(Items listed in a dataset)
_____
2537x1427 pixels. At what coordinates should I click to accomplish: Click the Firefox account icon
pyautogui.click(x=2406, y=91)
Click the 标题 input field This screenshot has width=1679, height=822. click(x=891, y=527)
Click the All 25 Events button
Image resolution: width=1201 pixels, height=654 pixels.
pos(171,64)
_____
**Task prompt:** Reproduce the entries exactly. Every word has to stay the same.

**Problem solution:**
2537x1427 pixels. At what coordinates should I click to accomplish: Click the Firefox account icon
pyautogui.click(x=2406, y=91)
Click the 标题 input field This screenshot has width=1679, height=822. click(x=891, y=527)
Click the All 25 Events button
Image resolution: width=1201 pixels, height=654 pixels.
pos(171,64)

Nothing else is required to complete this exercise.